Lusuhnya Bendera di Halaman Rumah Kita


Lusuhnya Bendera di Halaman Rumah Kita
Oleh : Fadil Abidin

Memaknai Hari Kemerdekaan yang ke-66, marilah kita mendengar sejenak lagu berjudul “Sumbang” yang dinyanyikan oleh Iwan Fals yang pernah populer di tahun 80-an. Penggalan syairnya antara lain,"....lusuhnya kain bendera di halaman rumah kita, bukan satu alasan untuk kita tinggalkan, banyaknya persoalan yang datang tak kenal kasihan menyerang dalam gelap....".
Lagu “Sumbang” seakan tetap relevan terhadap situasi dan kondisi terkini bangsa ini. Coba kita renungkan kembali syair lagu tersebut. Konteks lusuhnya kain bendera, bisa dimaknai sebagai buramnya dalam memandang "Merah Putih", lunturnya kita memaknai cita-cita pendiri bangsa ini sebagaimana tertuang dalam Pembukaan UUD 1945.
Lusuhnya bendera secara fisik dan simbolis memang karena kesalahan kita sebagai bangsa yang tak mampu menjaga agar bendera Merah Putih tetap berkibar dengan gagah. Kita sebagai bangsa kerap dipecundangi oleh bangsa-bangsa lain yang secara kuantitas lebih kecil dari kita. Kita tak mampu menjaga laut, hutan, pulau, dan kekayaan alam di bumi Nusantara  sehingga dicuri oleh orang-orang asing.
Kita tak mampu menjaga perbatasan negara kita, sehingga banyak patok-patok batas negara kita bergeser ke dalam wilayah negara tetangga. Ironisnya, bukan warga Malaysia yang menggesernya, terkadang rakyat Indonesia sendiri yang menggesernya dengan dalih agar desa dan rumahnya bisa masuk ke dalam wilayah Malaysia. Mereka menganggap menjadi bagian dari bangsa Indonesia tidak mempunyai masa depan yang gemilang, maka lebih eloklah mereka menjadi warga Malaysia.

==================================================

Instruksi tertulis 1:
Salin persis bagian artikel tentang lusuhnya bendera di antara "Lusuhnya bendera secara" dan "oleh orang-orang asing.", termasuk kedua batas tersebut.

==================================================

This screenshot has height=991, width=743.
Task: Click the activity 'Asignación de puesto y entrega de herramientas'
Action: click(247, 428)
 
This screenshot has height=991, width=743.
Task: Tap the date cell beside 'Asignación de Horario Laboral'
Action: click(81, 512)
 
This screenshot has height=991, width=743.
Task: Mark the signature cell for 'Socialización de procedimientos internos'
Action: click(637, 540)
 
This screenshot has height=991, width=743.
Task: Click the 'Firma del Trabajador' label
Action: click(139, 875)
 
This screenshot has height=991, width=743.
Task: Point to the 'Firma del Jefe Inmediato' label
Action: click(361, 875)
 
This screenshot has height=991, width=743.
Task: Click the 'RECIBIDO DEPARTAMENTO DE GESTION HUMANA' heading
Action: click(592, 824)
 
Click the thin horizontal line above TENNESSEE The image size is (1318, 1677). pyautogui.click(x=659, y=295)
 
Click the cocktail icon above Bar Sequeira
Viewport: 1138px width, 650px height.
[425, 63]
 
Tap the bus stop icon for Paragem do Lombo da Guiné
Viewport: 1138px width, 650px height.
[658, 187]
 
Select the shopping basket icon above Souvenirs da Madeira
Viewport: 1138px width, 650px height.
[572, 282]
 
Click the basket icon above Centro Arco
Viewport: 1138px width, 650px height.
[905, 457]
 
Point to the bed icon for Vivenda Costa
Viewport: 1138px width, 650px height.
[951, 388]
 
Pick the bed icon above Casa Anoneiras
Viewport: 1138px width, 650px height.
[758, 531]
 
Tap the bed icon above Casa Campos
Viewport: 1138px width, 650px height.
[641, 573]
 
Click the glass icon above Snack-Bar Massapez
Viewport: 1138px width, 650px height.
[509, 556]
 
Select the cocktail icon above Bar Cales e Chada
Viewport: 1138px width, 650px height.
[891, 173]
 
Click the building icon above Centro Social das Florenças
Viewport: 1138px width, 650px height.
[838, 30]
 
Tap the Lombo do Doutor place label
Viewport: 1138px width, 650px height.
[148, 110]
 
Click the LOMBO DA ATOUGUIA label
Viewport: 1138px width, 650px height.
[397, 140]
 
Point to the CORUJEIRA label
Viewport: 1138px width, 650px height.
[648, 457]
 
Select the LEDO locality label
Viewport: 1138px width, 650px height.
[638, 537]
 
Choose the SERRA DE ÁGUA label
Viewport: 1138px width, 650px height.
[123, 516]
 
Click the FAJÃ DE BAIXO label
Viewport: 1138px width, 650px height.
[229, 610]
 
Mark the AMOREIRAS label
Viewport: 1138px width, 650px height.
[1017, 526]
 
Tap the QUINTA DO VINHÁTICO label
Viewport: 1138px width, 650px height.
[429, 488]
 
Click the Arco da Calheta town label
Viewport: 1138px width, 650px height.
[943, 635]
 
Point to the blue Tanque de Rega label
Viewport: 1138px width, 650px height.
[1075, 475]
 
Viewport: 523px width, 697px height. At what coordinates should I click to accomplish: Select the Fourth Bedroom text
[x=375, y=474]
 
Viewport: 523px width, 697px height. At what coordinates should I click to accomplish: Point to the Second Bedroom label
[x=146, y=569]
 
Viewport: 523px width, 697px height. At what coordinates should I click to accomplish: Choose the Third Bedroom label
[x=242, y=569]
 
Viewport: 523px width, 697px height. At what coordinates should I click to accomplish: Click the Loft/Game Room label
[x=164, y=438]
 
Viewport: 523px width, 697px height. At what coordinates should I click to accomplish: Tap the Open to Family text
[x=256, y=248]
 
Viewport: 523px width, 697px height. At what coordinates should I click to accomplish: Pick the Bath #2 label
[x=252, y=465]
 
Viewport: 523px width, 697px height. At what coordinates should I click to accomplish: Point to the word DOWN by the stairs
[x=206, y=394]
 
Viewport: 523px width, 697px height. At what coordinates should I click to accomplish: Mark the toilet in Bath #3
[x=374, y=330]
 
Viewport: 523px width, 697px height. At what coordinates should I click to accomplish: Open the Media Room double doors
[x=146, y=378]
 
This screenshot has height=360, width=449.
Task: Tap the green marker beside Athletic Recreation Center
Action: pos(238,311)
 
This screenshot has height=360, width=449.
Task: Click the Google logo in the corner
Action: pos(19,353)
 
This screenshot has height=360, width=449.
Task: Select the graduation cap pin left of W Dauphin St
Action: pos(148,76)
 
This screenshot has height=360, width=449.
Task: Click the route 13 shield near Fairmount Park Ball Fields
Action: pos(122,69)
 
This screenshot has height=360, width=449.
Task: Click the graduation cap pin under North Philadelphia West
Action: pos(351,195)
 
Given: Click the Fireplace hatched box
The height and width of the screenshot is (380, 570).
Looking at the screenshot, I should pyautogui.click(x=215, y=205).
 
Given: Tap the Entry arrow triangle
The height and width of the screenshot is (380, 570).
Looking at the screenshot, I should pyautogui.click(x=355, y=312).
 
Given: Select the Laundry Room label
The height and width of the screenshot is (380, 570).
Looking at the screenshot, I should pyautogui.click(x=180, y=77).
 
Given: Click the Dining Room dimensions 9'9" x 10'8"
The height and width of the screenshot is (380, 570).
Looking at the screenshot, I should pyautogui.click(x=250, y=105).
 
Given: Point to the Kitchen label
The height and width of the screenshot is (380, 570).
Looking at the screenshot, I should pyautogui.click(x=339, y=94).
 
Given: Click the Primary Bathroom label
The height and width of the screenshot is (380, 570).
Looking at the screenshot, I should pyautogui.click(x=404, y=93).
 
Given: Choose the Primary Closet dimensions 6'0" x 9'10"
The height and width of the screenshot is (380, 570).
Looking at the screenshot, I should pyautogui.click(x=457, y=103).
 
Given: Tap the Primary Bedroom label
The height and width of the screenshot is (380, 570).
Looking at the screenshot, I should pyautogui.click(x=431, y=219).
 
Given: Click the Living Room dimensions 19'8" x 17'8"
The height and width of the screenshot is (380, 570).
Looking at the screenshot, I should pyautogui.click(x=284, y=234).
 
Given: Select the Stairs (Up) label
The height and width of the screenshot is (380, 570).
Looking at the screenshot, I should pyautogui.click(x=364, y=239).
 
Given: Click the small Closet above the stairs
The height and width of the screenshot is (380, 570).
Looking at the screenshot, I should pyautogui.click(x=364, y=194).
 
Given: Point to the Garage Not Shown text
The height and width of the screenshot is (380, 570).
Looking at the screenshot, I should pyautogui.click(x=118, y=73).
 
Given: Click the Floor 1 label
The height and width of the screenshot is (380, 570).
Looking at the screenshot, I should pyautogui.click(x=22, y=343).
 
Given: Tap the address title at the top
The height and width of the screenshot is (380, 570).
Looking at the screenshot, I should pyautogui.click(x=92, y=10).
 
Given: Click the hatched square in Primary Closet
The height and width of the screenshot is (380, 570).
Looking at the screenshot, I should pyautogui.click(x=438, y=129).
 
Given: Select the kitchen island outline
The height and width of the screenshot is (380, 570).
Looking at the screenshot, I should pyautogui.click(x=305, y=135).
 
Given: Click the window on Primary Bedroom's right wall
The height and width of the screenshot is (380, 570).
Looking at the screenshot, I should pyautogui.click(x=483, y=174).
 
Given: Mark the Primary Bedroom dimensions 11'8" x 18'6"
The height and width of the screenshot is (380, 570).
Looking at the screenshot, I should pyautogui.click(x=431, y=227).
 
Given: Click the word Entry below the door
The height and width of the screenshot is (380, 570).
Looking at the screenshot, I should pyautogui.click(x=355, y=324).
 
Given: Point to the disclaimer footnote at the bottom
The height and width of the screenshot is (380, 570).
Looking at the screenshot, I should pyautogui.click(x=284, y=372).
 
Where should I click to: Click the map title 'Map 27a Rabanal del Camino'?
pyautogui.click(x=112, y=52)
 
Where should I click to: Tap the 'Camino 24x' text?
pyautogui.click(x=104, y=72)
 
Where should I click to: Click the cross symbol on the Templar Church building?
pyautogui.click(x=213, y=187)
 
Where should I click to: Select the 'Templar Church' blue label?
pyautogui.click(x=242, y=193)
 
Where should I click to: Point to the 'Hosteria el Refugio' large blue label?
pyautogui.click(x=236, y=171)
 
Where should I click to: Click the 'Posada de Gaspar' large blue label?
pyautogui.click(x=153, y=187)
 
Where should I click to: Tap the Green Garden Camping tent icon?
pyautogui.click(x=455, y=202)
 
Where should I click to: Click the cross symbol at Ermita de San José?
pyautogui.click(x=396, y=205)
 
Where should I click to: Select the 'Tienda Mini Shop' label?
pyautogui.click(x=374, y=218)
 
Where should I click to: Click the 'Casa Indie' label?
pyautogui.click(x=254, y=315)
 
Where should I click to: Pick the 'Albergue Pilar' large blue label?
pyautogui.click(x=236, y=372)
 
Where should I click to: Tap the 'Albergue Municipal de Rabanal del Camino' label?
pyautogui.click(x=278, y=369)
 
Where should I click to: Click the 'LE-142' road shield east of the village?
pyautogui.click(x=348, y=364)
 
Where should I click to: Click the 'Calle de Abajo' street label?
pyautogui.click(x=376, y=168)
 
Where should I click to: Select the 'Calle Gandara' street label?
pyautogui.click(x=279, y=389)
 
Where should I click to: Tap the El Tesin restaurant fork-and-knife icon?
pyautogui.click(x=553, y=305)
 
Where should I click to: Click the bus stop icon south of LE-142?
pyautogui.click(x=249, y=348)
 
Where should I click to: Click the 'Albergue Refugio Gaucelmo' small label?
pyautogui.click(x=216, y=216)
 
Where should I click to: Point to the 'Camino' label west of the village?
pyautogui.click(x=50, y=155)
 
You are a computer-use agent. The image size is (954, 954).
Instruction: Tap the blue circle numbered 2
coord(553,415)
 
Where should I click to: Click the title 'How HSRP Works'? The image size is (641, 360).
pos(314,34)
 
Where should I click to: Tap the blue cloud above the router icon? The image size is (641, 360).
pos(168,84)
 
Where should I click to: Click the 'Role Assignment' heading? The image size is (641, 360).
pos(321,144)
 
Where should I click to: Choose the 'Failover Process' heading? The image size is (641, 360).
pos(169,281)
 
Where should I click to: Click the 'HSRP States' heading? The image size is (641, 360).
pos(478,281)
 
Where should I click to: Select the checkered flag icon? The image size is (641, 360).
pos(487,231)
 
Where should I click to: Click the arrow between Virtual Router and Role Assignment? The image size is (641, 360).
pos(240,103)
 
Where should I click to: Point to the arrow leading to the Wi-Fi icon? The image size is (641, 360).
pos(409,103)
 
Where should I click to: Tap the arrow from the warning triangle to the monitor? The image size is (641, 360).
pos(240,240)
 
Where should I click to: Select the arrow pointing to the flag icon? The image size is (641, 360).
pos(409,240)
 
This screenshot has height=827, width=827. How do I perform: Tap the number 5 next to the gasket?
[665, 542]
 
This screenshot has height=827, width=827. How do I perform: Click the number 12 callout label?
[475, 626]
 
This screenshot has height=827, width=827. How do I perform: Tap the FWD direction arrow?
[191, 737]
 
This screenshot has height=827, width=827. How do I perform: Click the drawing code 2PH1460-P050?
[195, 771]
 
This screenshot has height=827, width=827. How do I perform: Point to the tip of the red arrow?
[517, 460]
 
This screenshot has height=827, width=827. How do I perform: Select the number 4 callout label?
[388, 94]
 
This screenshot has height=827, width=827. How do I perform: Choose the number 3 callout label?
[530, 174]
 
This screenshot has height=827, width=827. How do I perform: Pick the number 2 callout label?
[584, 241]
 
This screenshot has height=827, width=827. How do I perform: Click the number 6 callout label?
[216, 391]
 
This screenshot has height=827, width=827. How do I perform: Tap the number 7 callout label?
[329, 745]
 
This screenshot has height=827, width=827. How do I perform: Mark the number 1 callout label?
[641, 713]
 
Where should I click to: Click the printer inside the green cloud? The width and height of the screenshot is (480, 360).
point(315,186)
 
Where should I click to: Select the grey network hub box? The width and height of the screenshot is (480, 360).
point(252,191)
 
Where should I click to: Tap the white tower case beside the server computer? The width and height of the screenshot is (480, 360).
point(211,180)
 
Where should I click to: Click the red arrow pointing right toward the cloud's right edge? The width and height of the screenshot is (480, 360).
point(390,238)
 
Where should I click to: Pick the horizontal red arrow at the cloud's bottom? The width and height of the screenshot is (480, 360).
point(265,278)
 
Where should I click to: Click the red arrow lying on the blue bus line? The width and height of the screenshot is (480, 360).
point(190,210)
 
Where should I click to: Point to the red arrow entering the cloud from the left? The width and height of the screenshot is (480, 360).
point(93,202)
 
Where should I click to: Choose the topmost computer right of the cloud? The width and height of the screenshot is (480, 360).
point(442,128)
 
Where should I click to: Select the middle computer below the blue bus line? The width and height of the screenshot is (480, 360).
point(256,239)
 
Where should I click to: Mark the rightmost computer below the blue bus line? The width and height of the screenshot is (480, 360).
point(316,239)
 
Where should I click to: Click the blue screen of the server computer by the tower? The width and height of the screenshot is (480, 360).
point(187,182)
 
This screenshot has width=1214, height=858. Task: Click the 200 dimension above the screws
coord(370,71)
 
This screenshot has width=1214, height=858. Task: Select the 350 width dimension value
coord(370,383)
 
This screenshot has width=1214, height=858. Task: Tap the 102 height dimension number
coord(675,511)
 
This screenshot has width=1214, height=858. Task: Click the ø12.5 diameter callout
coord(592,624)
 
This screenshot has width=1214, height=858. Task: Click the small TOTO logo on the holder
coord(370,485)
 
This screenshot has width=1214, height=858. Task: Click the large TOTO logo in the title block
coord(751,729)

==================================================

Instruksi tertulis 2:
Sebutkan jumlah baris entri di atas yang memuat string "tower", dengan membedakan huruf besar dan kecil. Jawab hanya dengan angka.

Jawaban benar 1:
Lusuhnya bendera secara fisik dan simbolis memang karena kesalahan kita sebagai bangsa yang tak mampu menjaga agar bendera Merah Putih tetap berkibar dengan gagah. Kita sebagai bangsa kerap dipecundangi oleh bangsa-bangsa lain yang secara kuantitas lebih kecil dari kita. Kita tak mampu menjaga laut, hutan, pulau, dan kekayaan alam di bumi Nusantara  sehingga dicuri oleh orang-orang asing.

Jawaban benar 2:
2